Microsoft’s Tom Burt on geopolitics and cybersecurity in the age of AI

As digital threats proliferate across the world, it’s getting harder to keep them at bay. Wars are now fought both on the ground and in cyberspace. New AI technologies can help ward off cyberattacks or could – in the absence of future regulation – help the bad actors.

These are some of the issues that keep Tom Burt, Microsoft’s corporate vice president of Customer Security and Trust, up at night. We caught up with him during his trip through Asia. He talked about emerging cybersecurity threats in the region and his experience at the IIS Shangri-La Dialogue in Singapore, where defense chiefs met in early June to talk about security challenges in Asia.

Here is an edited transcript.

Q: You were just at the IISS security conference in Singapore. What jumped out at you? Any surprises?

A: Last year, the hybrid war in Ukraine was new and the use of destructive malware by Russia as part of its invasion of Ukraine was new. This year, everyone remains very interested in what the threat environment is and what they can do to address that.

The one part that was surprising, which has gotten quite a bit of press, was the appearance by both the Secretary of Defense of the United States – and his speech – and then his analog, General Li from the People’s Republic of China and his somewhat fiery speech that I think took a number of us by surprise.

It made clear that the tensions between the two nations remain high.

It really reinforced the need for Microsoft to be great partners with the region’s governments and especially to help them have strong, resilient cybersecurity.
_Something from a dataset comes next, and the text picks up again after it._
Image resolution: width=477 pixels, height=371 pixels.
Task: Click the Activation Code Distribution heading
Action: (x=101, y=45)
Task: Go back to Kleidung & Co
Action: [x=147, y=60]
Q: You have touched on cybersecurity threats by nation states. How is that evolving and what’s been done since?

A: In terms of the nation state threat landscape, what we’re seeing with Russia is an ongoing effort for its cyber activity to support its invasion and war with Ukraine. What we’ve seen just in the last couple of months is a significant resurgence in cyber activity and most of it has been to gain information, intelligence and understanding of a wide range of targets within Ukraine as well as in the US, the UK and the EU, especially those that are supporting Ukraine’s defense, including private enterprise.

Iran has been stepping up its aggression. Other than Russia in Ukraine, it’s the only other nation state we see at this time utilizing any kind of destructive malware. We’ve seen Iran utilizing ransomware to actually steal money and engaging in a wider range of intelligence-gathering attacks.
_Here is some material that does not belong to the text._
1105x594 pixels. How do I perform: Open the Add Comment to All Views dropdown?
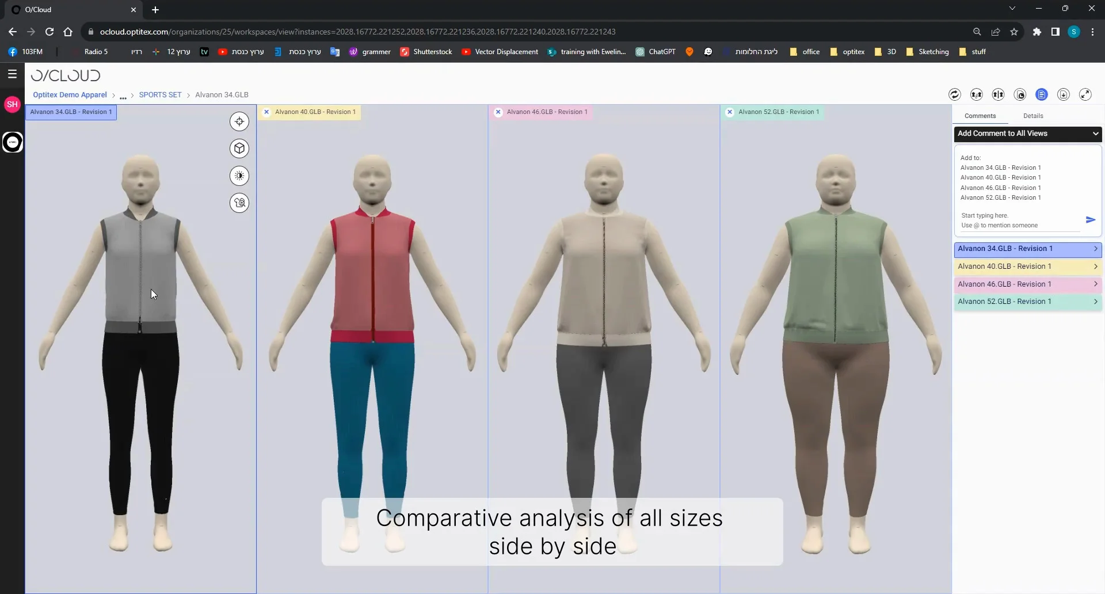(x=1028, y=134)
Historically, they’ve largely worked in the Middle East and targeted the energy sector, but now we’ve seen them extending that much more broadly around the globe, especially targeting the US and a wider range of sectors.

North Korea has continued to engage in intelligence gathering especially in the region, particularly targeting Japan, but also in the US and other regional targets – especially in academia and think tanks as well as some military technology targets.
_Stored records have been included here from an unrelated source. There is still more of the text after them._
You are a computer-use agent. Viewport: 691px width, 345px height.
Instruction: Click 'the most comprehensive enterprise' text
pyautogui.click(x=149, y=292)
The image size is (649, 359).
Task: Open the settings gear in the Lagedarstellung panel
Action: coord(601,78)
But the big development with North Korea is its great success in stealing cryptocurrency equivalent to hundreds of millions of dollars – enough so that their cyber operation has become an important funder of government operations.

And then there’s China.

We’ve seen China continuing and even expanding its cyber operations to gather intelligence and information globally but with a particular focus on the Asia Pacific region, Southeast Asian countries in particular.

The Microsoft Threat Intelligence team recently published a blog on this great work that they did tracking a Chinese actor called Volt Typhoon who engaged in some very creative attacks utilizing IoT devices as a means of gaining entry into networks at critical infrastructure targets in Guam and in the United States.

Q: You mentioned hybrid warfare in Ukraine continuing to be of interest. Are there implications or lessons here for Asia?

A: Maybe the most important lesson was the importance of the hyperscale cloud.

At the outset of the war, one of the first missiles launched by Russia targeted the Ukraine government datacenter. And Ukraine had just recently passed laws to allow them to move to the cloud.

We know it’s the case that security in the hyperscale cloud is much greater than you can ever provide on premise. We proved that in Ukraine, when Microsoft’s Defender for Endpoint used an AI algorithm to identify Russian wiper malware and stop it from being installed in the customer’s network.

With the 65 trillion signals that we get into Microsoft from our global ecosystem every day, we will be able to train ever more capable AI to identify code and systems that are up to no good and protect our customers.

The other lesson we learned was how the work that the Microsoft Threat Intelligence team does to track these nation state actors provides a great resource to help defend against these attacks.

There have been times when we’ve been able to provide that threat intelligence quickly enough to prevent an attack, and there are other times when that threat intelligence has helped them recover more quickly.

Continuing to build partnerships across governments and working together on how we can better defend against cyberthreats is the right solution. The hybrid war in Ukraine makes clear how the private and public sectors need to work together to achieve digital peace. So those are really the key lessons learned.